Kirchen sind verpflichtet zur religiösen Begleitung

Für Kirchen erwachse daraus die Pflicht, eine kindgemäße religiöse Begleitung zu gewährleisten. Manche Eltern wollten bestimmte negative Erfahrungen der eigenen religiösen Sozialisation ungern an die nächste Generation weitergeben. Der Autor wünscht sich, dass „Freiheit die übergreifende Norm ist, an der sich Eltern ausrichten“. Dies könne auch bedeuten, dass die selbständig gewordene jüngere Generation sich anders entscheiden kann, als die ältere Generation es sich wünscht.

Der Autor wirbt dafür, auf die Fragen der Kinder zu achten und auch einen Kirchen- und Museumsbesuch als Chance für religiöse Erziehung zu nutzen. Zudem könnten biblische Geschichten die Kinder zu theologischen Fragen anregen. „Pädagogisch verantwortlich ist, dass wir erst unser eigenes Verhältnis zu den jeweiligen Themen klären“, meint Schweitzer. So sollten etwa Gebete mit Kindern kindgerecht und echt sein. Das Recht des Kindes auf Religion solle kein Recht gegen die Erwachsenen, sondern eine große Chance für die Erwachsenen sein, die davon profitieren, wenn sie die Kinder in religiöser Hinsicht begleiten. Kinderrechtserklärungen sollten in der Zukunft das Recht des Kindes auf Religion deutlicher heraus stellen. Der Staat könne dafür sorgen, dass in den Einrichtungen für Kinder auch ein religiöser Erziehungs- und Bildungsauftrag ernstgenommen wird. Solange das Recht auf religiöse Bildung nicht auch schon vor der Schulzeit  garantiert ist, sei die Situation unbefriedigend.

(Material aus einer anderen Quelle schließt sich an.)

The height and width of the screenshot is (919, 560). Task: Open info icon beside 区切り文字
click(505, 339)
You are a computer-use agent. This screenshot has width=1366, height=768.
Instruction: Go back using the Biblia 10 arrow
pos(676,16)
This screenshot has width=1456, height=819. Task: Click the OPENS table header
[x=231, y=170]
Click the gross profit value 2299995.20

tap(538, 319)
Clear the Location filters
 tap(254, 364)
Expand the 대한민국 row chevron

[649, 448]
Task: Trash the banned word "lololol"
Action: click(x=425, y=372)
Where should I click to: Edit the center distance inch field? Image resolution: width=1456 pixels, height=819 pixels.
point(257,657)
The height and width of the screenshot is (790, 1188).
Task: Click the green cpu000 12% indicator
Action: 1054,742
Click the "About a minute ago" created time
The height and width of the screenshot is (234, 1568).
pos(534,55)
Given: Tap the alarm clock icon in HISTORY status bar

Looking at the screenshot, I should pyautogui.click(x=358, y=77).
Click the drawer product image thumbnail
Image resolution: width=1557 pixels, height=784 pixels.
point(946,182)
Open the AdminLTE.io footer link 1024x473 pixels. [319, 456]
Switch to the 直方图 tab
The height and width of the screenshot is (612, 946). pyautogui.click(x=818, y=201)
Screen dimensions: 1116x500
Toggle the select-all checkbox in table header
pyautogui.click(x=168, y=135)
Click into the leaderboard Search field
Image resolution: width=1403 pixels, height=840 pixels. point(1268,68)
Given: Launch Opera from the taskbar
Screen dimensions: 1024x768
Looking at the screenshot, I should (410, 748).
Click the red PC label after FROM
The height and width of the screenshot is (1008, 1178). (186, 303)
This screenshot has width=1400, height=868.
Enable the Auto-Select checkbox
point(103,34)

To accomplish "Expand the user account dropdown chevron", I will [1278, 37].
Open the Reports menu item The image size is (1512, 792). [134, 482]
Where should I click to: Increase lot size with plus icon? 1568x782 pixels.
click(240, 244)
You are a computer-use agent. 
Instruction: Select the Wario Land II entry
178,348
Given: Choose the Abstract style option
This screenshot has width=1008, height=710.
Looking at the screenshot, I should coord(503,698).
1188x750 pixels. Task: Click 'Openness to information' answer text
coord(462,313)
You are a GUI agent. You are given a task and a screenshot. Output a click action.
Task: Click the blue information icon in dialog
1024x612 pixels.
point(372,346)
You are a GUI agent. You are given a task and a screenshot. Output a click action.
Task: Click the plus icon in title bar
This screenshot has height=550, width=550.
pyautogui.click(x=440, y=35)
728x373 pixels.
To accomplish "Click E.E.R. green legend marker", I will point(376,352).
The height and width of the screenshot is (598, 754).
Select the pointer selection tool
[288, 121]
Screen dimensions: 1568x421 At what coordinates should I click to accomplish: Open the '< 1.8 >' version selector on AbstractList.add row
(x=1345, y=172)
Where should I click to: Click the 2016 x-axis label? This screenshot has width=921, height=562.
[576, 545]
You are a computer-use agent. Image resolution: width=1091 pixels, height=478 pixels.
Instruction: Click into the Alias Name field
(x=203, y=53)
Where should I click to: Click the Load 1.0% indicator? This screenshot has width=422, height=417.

Mit seiner erweiterten und durchweg überarbeiteten Neuausgabe hat Schweitzer ein klar strukturiertes und gut lesbares Buch vorgelegt, indem man dem Theologen anmerkt, das theologische Bildung eine Herzensangelegenheit ist. Schweitzer ist Professor für Praktische Theologie und Religionspädagogik an der Universität Tübingen und beschäftigt sich mit Fragen der religiösen Entwicklung von Kindern und Jugendlichen. (pro)

Friedrich Schweitzer, Das Recht des Kindes auf Religion, 224 Seiten, Gütersloher Verlagshaus, 17,99 Euro, ISBN 978-3-579-08500-5.